**What to work on**
Repeat everything in the listing below. Keep each line exact.

• • • • •

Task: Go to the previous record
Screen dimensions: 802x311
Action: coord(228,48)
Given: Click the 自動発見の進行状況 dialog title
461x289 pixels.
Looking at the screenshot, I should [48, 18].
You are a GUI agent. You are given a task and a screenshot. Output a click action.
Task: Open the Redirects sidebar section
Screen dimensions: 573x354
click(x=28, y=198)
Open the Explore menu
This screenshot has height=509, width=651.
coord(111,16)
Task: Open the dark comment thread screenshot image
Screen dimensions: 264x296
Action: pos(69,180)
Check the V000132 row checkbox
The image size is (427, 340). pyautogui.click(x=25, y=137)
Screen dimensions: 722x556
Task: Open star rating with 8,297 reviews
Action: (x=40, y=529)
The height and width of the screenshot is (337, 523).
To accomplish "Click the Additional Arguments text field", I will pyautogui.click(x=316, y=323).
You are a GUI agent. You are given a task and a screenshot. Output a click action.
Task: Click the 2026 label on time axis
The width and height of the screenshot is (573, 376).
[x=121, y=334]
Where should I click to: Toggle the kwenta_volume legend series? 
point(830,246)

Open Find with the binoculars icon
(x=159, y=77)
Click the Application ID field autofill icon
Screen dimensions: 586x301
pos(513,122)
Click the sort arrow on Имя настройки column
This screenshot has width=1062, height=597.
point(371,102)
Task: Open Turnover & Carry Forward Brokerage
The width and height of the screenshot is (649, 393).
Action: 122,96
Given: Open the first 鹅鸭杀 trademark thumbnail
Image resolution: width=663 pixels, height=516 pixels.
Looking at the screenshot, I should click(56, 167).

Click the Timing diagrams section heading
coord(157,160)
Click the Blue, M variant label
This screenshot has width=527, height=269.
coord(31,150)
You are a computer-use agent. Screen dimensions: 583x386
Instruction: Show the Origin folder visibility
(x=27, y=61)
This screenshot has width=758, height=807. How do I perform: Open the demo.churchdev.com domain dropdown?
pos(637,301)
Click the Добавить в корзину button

• • • • •

**Response area**
Task: Go to the previous record
Screen dimensions: 802x311
Action: coord(228,48)
Given: Click the 自動発見の進行状況 dialog title
461x289 pixels.
Looking at the screenshot, I should [48, 18].
You are a GUI agent. You are given a task and a screenshot. Output a click action.
Task: Open the Redirects sidebar section
Screen dimensions: 573x354
click(x=28, y=198)
Open the Explore menu
This screenshot has height=509, width=651.
coord(111,16)
Task: Open the dark comment thread screenshot image
Screen dimensions: 264x296
Action: pos(69,180)
Check the V000132 row checkbox
The image size is (427, 340). pyautogui.click(x=25, y=137)
Screen dimensions: 722x556
Task: Open star rating with 8,297 reviews
Action: (x=40, y=529)
The height and width of the screenshot is (337, 523).
To accomplish "Click the Additional Arguments text field", I will pyautogui.click(x=316, y=323).
You are a GUI agent. You are given a task and a screenshot. Output a click action.
Task: Click the 2026 label on time axis
The width and height of the screenshot is (573, 376).
[x=121, y=334]
Where should I click to: Toggle the kwenta_volume legend series? 
point(830,246)

Open Find with the binoculars icon
(x=159, y=77)
Click the Application ID field autofill icon
Screen dimensions: 586x301
pos(513,122)
Click the sort arrow on Имя настройки column
This screenshot has width=1062, height=597.
point(371,102)
Task: Open Turnover & Carry Forward Brokerage
The width and height of the screenshot is (649, 393).
Action: 122,96
Given: Open the first 鹅鸭杀 trademark thumbnail
Image resolution: width=663 pixels, height=516 pixels.
Looking at the screenshot, I should click(56, 167).

Click the Timing diagrams section heading
coord(157,160)
Click the Blue, M variant label
This screenshot has width=527, height=269.
coord(31,150)
You are a computer-use agent. Screen dimensions: 583x386
Instruction: Show the Origin folder visibility
(x=27, y=61)
This screenshot has width=758, height=807. How do I perform: Open the demo.churchdev.com domain dropdown?
pos(637,301)
Click the Добавить в корзину button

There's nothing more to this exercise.